When a court imposes a custodial sentence it is common for it to be suspended, in whole or in part. This means that if a person is not of good behaviour then they will serve the whole of the sentence, the suspended part being reactivated.

People who enter prison gain remission, “time off for good behaviour.” It is an effective tool within prisons to maintain order.

But once a person emerges from prison they are still a criminal. The shame which is attached to a duty to disclose previous convictions deters seeking employment and so it increases poverty rates amongst offenders and so increases rates of repeat offending.

This is the antithesis of rehabilitation. The system is complicit in re-offending rates.

There is a significant problem with the 2016 Act as it does not ask the most important question: has the person chosen a better direction? Most people who stand to benefit from the Act were not going in any criminal “direction” at all. It was a once-off.

But if it is right in principle then it should be extended in practice.

It should not be limited to first-time offenders, it should not be limited to shorter sentences and it should not ignore the offence itself.

There are some offences that, due to their severity, might never be appropriate to be deemed “spent”, such as offences involving children, sexual offences and offences involving dishonesty.

But to say that a person, having committed an offence, is always a criminal, is damaging to the criminal justice system itself. This was acknowledged by the Children Act, 2001.

If a person is able to show their continued rehabilitation after completion of a sentence then a person should not be required to disclose the cause of their rehabilitation, in effect undermining those efforts.
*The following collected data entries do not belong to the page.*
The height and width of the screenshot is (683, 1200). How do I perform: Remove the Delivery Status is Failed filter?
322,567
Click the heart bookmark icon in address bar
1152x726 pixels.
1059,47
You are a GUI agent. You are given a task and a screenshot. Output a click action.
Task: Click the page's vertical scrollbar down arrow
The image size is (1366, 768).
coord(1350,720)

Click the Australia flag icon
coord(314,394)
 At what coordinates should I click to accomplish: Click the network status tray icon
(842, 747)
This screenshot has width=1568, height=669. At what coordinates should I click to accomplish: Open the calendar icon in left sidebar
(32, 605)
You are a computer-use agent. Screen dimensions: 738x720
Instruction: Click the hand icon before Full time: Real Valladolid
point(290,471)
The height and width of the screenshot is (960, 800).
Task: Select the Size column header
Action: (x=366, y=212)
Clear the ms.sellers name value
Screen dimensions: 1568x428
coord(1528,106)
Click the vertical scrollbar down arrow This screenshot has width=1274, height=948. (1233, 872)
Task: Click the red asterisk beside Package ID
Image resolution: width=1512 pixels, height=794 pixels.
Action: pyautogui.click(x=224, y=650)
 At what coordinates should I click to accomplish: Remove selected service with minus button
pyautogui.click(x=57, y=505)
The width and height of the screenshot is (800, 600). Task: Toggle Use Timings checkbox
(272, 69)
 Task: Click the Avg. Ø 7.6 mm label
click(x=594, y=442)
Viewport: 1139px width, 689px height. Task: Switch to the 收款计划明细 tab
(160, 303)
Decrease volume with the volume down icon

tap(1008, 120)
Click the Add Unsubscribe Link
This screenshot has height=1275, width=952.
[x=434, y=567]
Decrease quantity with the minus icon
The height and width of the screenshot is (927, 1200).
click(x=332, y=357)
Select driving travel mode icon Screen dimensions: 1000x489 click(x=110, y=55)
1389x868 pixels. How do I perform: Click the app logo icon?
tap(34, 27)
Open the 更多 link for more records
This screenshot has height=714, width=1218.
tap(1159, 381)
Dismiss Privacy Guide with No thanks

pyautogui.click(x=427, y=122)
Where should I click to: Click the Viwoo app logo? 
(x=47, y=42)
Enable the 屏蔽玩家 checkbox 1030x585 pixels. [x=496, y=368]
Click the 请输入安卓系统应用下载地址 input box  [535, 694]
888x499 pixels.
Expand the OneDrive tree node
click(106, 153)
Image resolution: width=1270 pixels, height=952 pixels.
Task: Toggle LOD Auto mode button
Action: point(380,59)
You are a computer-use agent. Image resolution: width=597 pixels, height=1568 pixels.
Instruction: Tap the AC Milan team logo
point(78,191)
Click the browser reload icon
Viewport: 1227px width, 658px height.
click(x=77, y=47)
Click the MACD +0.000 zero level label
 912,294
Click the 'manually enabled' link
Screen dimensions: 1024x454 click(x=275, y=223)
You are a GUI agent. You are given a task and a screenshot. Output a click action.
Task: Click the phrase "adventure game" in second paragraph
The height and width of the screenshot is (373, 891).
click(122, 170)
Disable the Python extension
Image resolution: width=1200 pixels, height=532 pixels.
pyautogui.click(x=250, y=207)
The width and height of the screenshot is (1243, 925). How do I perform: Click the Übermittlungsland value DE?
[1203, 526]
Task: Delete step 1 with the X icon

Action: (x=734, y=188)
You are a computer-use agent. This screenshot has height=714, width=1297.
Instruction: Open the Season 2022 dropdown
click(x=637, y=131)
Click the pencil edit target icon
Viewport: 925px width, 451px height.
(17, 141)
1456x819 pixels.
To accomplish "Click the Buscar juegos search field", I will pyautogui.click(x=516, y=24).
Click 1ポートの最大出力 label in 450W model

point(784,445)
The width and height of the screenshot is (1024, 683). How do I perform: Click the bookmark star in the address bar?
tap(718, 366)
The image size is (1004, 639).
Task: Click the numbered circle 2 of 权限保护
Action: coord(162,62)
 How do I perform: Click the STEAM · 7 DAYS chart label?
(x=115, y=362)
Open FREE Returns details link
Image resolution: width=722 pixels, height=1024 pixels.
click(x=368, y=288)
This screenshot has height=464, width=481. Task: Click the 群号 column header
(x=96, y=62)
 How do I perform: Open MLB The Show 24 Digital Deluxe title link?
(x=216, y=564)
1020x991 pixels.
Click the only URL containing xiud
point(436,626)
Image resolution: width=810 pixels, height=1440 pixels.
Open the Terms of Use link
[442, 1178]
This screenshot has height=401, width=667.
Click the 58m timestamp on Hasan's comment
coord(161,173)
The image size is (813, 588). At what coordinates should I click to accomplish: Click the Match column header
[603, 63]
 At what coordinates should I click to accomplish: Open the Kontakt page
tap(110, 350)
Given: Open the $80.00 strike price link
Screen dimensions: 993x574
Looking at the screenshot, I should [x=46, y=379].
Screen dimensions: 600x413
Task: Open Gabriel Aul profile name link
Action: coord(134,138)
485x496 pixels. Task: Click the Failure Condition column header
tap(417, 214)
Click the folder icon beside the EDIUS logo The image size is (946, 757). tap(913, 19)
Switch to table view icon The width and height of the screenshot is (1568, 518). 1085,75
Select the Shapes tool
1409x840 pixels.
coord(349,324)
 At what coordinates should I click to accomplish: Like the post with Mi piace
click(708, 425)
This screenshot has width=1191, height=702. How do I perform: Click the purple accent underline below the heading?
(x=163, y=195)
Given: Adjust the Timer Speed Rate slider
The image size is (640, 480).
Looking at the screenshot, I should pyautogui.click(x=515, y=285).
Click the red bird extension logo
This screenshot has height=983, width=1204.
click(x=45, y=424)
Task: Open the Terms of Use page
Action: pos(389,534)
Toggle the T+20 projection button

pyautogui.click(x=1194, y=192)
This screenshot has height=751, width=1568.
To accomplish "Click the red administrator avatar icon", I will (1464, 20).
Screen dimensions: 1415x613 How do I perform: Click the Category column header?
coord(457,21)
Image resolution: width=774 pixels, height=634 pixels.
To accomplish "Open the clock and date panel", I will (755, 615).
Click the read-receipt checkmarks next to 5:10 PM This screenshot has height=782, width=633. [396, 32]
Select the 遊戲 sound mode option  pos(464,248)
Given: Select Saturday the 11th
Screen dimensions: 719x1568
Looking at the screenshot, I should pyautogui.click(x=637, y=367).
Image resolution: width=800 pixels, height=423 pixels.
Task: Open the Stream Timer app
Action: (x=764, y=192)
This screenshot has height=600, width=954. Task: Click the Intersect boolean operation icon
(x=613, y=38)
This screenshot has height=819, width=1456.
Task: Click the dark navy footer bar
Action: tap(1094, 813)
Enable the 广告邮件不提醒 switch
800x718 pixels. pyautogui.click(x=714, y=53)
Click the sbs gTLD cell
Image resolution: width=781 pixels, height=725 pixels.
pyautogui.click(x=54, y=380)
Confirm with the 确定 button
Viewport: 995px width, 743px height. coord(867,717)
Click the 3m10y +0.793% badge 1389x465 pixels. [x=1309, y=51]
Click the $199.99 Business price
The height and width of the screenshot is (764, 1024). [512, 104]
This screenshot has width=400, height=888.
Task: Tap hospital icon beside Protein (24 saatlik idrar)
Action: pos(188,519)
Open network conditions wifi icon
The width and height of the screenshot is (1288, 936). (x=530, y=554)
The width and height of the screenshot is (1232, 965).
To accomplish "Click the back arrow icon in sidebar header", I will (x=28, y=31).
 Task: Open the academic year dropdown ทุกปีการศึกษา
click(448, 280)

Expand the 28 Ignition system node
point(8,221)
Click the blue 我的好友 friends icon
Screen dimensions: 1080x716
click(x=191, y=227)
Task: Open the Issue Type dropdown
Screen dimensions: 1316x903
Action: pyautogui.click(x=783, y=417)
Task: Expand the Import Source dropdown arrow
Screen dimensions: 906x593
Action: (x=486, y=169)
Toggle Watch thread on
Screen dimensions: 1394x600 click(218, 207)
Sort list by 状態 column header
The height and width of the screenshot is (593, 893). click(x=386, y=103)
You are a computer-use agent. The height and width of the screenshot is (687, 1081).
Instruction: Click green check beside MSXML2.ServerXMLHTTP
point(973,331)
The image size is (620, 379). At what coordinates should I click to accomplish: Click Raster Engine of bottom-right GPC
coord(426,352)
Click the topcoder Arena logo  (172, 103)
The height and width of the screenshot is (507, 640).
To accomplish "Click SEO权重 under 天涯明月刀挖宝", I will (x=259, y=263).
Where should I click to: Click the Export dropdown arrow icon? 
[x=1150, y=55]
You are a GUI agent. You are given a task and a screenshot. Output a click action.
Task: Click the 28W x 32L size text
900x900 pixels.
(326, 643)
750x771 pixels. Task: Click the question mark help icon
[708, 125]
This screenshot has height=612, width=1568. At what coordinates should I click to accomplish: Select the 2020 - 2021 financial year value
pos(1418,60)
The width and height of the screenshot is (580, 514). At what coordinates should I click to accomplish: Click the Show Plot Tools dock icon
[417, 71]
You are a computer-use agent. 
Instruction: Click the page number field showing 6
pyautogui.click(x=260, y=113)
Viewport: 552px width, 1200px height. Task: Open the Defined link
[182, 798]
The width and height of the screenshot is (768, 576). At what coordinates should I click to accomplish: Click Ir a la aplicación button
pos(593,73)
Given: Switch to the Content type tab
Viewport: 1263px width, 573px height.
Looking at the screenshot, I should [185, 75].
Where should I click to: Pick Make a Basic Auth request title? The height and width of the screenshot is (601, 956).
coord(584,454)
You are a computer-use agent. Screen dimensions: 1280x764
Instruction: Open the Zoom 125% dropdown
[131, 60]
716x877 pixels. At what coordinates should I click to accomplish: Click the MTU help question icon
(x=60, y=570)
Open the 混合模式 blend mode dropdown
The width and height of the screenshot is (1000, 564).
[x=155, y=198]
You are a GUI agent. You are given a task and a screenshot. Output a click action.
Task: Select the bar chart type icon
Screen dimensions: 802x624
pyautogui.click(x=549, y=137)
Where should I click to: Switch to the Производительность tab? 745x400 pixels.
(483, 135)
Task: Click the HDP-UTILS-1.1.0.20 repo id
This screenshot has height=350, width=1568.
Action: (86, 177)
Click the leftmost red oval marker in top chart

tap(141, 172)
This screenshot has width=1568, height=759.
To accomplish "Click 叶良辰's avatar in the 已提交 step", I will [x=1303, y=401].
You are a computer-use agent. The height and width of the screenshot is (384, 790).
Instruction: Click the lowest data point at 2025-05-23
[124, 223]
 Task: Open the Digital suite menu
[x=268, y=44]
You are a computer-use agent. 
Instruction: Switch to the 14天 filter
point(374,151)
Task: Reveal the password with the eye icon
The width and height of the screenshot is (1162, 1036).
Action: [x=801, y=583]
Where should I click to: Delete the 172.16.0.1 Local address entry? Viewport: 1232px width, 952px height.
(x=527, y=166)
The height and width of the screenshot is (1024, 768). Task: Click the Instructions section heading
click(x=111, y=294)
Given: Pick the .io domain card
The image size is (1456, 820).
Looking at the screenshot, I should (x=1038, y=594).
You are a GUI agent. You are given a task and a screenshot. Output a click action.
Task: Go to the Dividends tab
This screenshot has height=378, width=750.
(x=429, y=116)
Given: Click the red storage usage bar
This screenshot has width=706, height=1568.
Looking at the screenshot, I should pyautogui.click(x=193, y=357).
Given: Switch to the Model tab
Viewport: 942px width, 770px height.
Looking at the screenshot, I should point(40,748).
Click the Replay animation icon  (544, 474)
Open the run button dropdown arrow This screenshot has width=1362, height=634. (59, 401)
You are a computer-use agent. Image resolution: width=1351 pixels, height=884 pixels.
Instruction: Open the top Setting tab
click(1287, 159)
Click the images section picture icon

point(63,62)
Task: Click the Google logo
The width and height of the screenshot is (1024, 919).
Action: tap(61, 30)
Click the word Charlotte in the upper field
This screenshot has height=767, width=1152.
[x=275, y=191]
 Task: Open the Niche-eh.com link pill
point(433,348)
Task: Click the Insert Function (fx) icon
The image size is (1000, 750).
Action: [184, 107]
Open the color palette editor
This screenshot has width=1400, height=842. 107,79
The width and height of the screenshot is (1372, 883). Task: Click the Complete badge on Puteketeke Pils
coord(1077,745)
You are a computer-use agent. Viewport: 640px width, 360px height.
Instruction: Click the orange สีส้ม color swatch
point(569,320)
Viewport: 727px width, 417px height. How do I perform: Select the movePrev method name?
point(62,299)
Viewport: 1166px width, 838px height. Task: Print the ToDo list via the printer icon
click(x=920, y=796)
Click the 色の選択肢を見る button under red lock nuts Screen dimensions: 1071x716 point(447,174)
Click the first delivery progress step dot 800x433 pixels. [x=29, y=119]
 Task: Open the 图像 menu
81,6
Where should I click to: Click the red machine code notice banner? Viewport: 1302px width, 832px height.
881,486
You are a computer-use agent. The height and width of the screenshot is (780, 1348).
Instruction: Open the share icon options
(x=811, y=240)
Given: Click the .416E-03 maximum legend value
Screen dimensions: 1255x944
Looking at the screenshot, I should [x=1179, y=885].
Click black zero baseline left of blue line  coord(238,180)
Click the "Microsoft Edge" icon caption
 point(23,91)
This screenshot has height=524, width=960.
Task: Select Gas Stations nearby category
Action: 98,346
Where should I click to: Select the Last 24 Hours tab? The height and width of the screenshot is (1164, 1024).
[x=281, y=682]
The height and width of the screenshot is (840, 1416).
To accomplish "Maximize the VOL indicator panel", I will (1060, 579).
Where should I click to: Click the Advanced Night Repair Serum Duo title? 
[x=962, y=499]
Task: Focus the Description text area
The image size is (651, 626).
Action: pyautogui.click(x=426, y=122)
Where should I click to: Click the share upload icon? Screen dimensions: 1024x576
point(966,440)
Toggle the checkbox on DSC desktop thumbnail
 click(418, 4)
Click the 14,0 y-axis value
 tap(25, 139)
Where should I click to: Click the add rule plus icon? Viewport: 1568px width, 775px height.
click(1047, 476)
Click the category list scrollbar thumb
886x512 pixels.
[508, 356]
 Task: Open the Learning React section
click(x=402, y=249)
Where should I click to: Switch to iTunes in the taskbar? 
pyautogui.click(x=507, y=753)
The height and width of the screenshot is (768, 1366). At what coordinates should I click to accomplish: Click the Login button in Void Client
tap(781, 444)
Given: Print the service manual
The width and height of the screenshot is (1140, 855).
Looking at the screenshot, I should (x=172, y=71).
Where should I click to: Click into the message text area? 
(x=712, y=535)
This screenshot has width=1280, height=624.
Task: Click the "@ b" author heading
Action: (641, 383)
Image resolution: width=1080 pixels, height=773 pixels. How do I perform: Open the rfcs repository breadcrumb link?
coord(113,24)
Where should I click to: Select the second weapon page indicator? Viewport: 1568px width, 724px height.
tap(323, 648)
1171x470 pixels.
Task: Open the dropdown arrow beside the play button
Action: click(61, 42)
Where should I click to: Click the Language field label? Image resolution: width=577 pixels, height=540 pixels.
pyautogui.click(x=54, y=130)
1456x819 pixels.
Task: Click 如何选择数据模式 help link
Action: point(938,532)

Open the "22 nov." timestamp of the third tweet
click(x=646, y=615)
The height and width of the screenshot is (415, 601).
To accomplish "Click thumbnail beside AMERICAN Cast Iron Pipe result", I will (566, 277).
When a judge is imposing a sentence, that judge should be entitled to fix a review date. At that time a person can apply to a court of equal jurisdiction to have their conviction declared “spent.”

As is the practice at present, the conviction still happened and may still be disclosed to a court. But that person will have better employment opportunities, better travel opportunities and be rewarded for their efforts since they were last convicted. They will lose that benefit if they offend again.

It will never be possible to put together hard statistics on who has benefited from the 2016 Act. This is because, while the state is content to label someone a criminal, the state has little concern for what happens to offenders further down the line.

Scientific evidence points to the conclusion that the human brain is still forming up to the age of 25. A person is more prone to engaging in risky behaviours and less likely to engage in long-term, strategic thinking below that age.

This means that young people, and men in particular, are more likely to go through a “wild” phase.

Laws are created by old people who have made it through that phase (relatively) unscathed. They literally do not think like the people who are going through that phase. People in that phase make up the vast majority of offenders.